La Catena Aurea: “La Cadena de Oro” Exposición de los cuatro Evangelios
Santo Tomás de Aquino

Descripción
La Catena Aurea es una exposición de los cuatro Evangelios realizada por Santo Tomás de Aquino a petición del Papa Urbano IV en el siglo XIII. Su nombre, “Cadena de Oro”, describe perfectamente su estructura: Santo Tomás tomó los versículos de los Evangelios y, uno a uno, fue “encadenando” comentarios de los Padres de la Iglesia (como San Agustín, San Juan Crisóstomo, San Jerónimo, San Ambrosio y muchos otros) para explicarlos.
No es la opinión de un solo hombre, sino la voz unánime de la Tradición.
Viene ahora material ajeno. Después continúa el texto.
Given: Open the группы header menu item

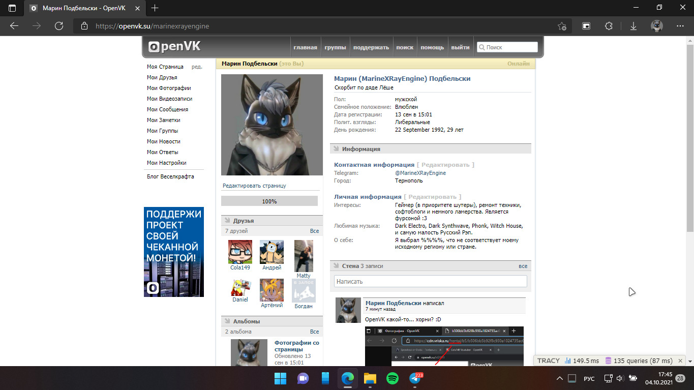Looking at the screenshot, I should click(x=336, y=47).
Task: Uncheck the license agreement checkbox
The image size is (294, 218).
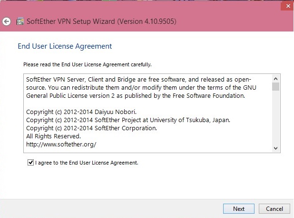Action: [30, 162]
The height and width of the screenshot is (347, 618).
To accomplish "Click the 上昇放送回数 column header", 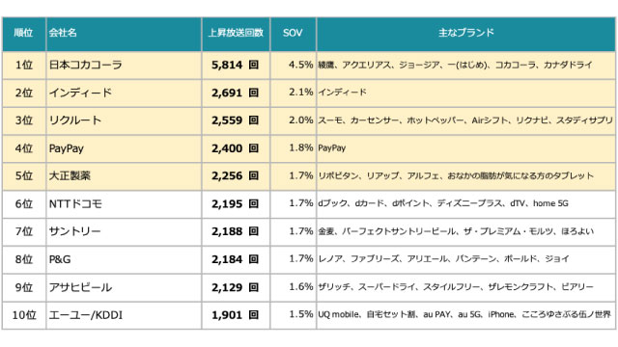I will [x=236, y=33].
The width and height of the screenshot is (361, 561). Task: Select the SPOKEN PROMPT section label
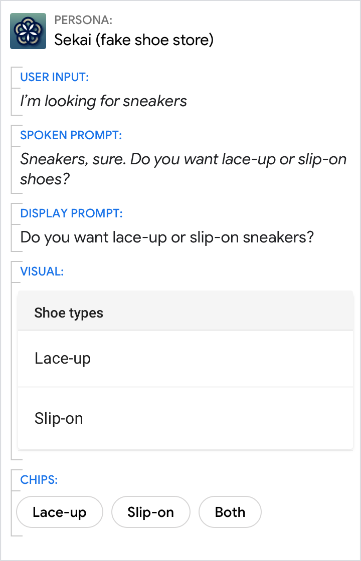[x=71, y=135]
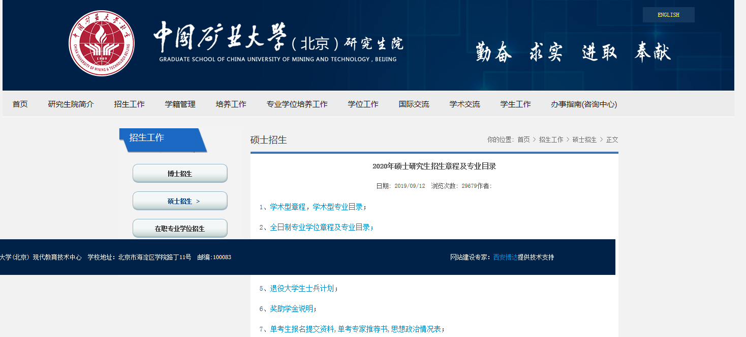746x337 pixels.
Task: Click 硕士招生 in the breadcrumb trail
Action: point(584,139)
En lugar de leer a un autor moderno que interpreta la Biblia a su antojo, aquí lees cómo los santos que vivieron cerca de la época de los Apóstoles entendían las palabras de Nuestro Señor.
¿Qué enseña y por qué debes leerlo?
- La interpretación segura de la Escritura: Te enseña que la Biblia no se lee con “libre examen”, sino a la luz de la Iglesia. Si tienes duda sobre un milagro o una parábola, la Catena te da la respuesta que los santos han dado durante siglos.
- Unidad entre Doctrina y Piedad: No es un libro seco de estudio. Al leer las explicaciones de los Padres, tu corazón se encenderá en amor a Cristo. Enseña que cada palabra del Evangelio tiene un sentido profundo: literal, alegórico y moral.
- Antídoto contra el Modernismo: En estos tiempos de confusión donde se intenta “reinterpretar” el Evangelio para adaptarlo al mundo, la Catena Aurea es un ancla. Te muestra la Verdad inmutable que no cambia con las modas.
Santo Tomás de Aquino conocido como el Doctor Angélico, es el teólogo y filósofo más grande que ha dado la cristiandad. Monje dominico de una humildad profunda, dedicó su vida a demostrar que la fe y la razón no se contradicen, sino que se abrazan. Su mente fue tan clara que la Iglesia ha adoptado su filosofía (el tomismo) como su propia doctrina oficial. Se dice que, al final de su vida, Cristo le habló desde un crucifijo diciendo: “Has escrito bien de mí, Tomás, ¿qué recompensa quieres?”, a lo que él respondió: “Nada más que a Ti, Señor”. Él no solo escribió la Suma Teológica, sino que con esta Catena Aurea demostró que su sabiduría nacía de escuchar humildemente a los que le precedieron en la fe.